人事施策においては、従業員521名に対し譲渡制限付株式報酬を無償で割り当てたほか、2024年4月に平均昇給率3.6%、最大昇給率25%の定期昇給や2024年度入社新入社員初任給の引上げを行い、従業員満足度の向上に取り組んでおります。
このような成長戦略、業績向上やEPS向上への取組みについてご理解を深めていただくため、当社は機関投資家、個人投資家の皆様との対話を重視し、説明会やIR・PRの積極的な情報発信等に努めております。
事業の状況といたしましては、当連結会計年度において2023年11月9日に公表した連結業績予想を超える見通しとなったことから、2024年3月14日付で2024年9月期第2四半期及び通期連結業績予想の上方修正と、配当予想の修正(増配)を公表いたしました。
当社はこれまで配当性向の目安を30%としてまいりましたが、株主の皆様への一層の還元を継続的にお約束するため、配当性向の目安を35%と引き上げることといたしました。前述の増配(2024年9月期の配当予想1株当たり18円00銭)と、親会社株主に帰属する当期純利益の上方修正980百万円により算出した予想配当性向は、35.1%となる見込みです。
サービスラインの状況といたしましては、「業務系システム開発」はニアショア拠点を活用したマイグレーション開発の需要が増加したほか、生保、公共、通信向け等の案件が堅調でした。
「IT基盤」はソフトウェアテストサービス、ITアウトソーシングが大きく伸びたほか、製薬やホテル向けのITサポート、損保や通信及び電力向けの基盤構築等が堅調でした。
「ソリューション」は、独自のソリューションやサービスの提供により他社との差別化に注力し拡大しました。SAP Concur®が提供する経費精算・経費管理クラウドConcur Expense、請求書管理クラウドConcur Invoice等の導入サービスにおいては、電子帳簿保存法の改正やインボイス制度に伴う対応が未了のユーザーからの受注が引き続き堅調に推移する中、当社独自のソリューションとして提供しているInvoice PAシリーズ等も好評で、多くの受注を獲得しております。

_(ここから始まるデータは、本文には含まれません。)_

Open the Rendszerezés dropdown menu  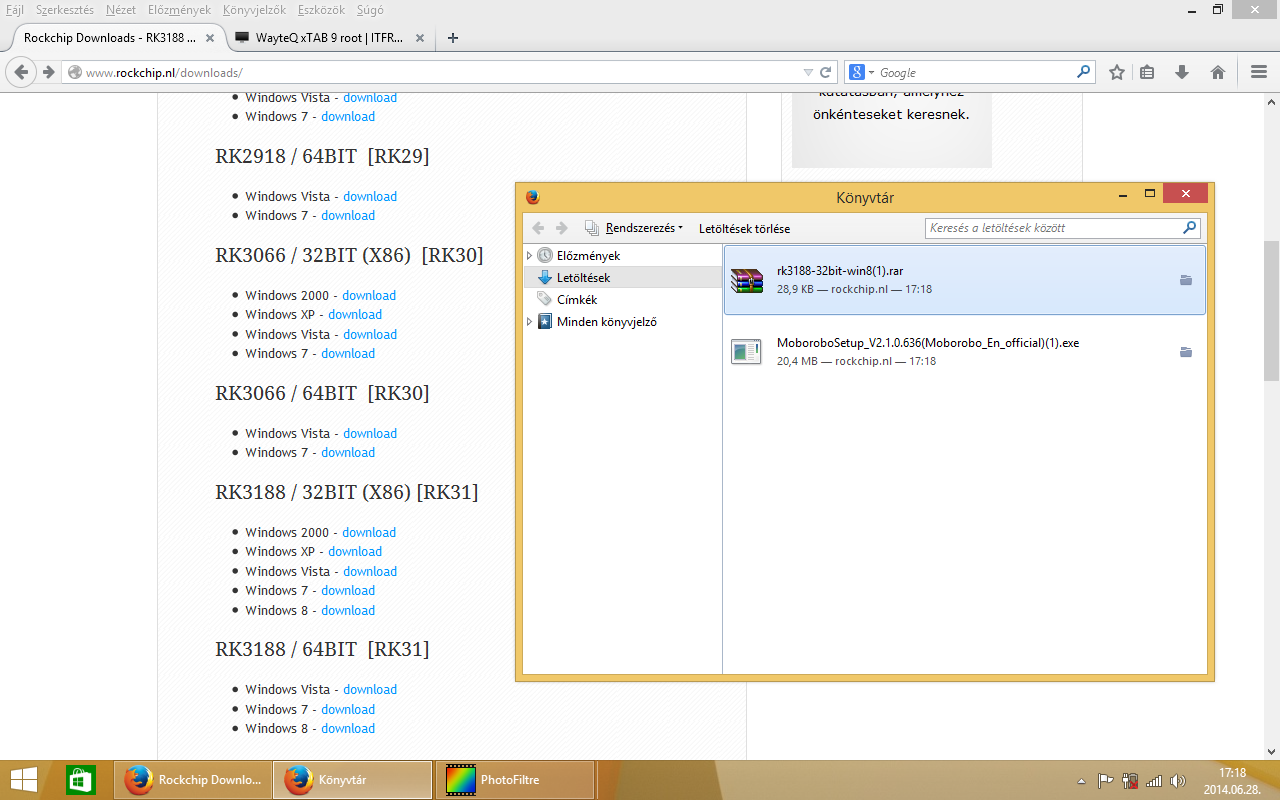click(x=643, y=228)

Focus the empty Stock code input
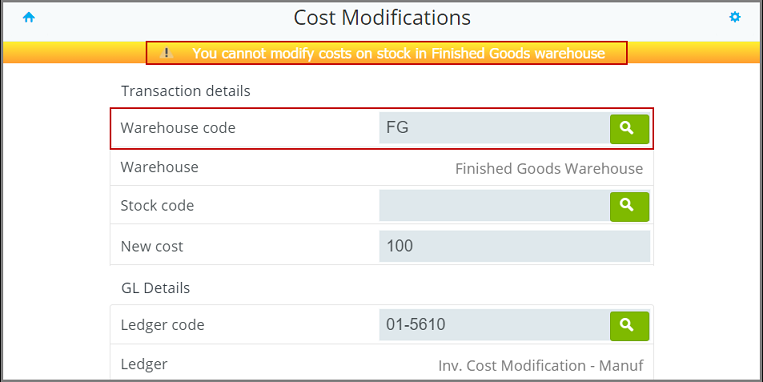[x=494, y=206]
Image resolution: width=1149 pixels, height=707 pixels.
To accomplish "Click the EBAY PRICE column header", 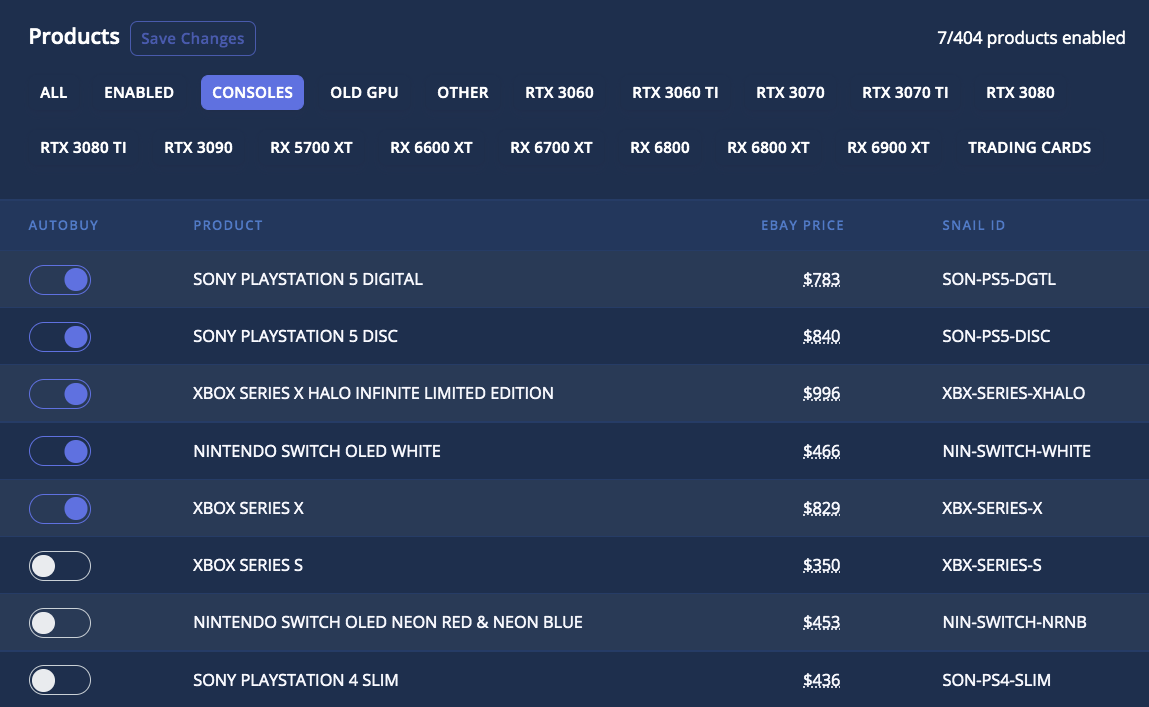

また、新たに以下のソリューションを発表しております。
①子会社である零壱製作株式会社が提供する中古スマートフォンと法人向け格安SIMを活用した「スマホレンタルサービス」
②子会社である株式会社ビー・オー・スタジオと協働してDX化を支援・推進する「UI/UXナビ」
③紙のデジタル化及び生成AI活用支援サービス「Dgent」
④教育機関でのConcur導入に特化した「Speed AS文教版」
⑤Windows11移行の課題解決と最適な運用実現を支援する「11MGN」
⑥法人カード利用から経費精算までの負担を省力化する「CorpoCard」
以上の結果、当第2四半期連結累計期間における売上高は4,826,626千円(前年同期比15.4%増)となりました。
受注強化に向けた社員及びパートナーの技術者増強と、グループの連結による売上拡大により、売上総利益は
1,139,837千円(前年同期比12.2%増)、販売費及び一般管理費は442,250千円(前年同期比0.1%減)となりました。営業利益は697,586千円(前年同期比21.7%増)、営業利益率は14.5%と、高い水準を確保しております。経常利益は711,539千円(前年同期比21.3%増)、親会社株主に帰属する四半期純利益は509,032千円(前年同期比29.7%増)となりました。
なお、当社グループは情報サービス事業並びにこれらの付帯業務の単一セグメントのため、セグメントごとの記載はしておりません。
当第2四半期連結累計期間における事業のサービスライン別の売上高を示すと、次のとおりであります。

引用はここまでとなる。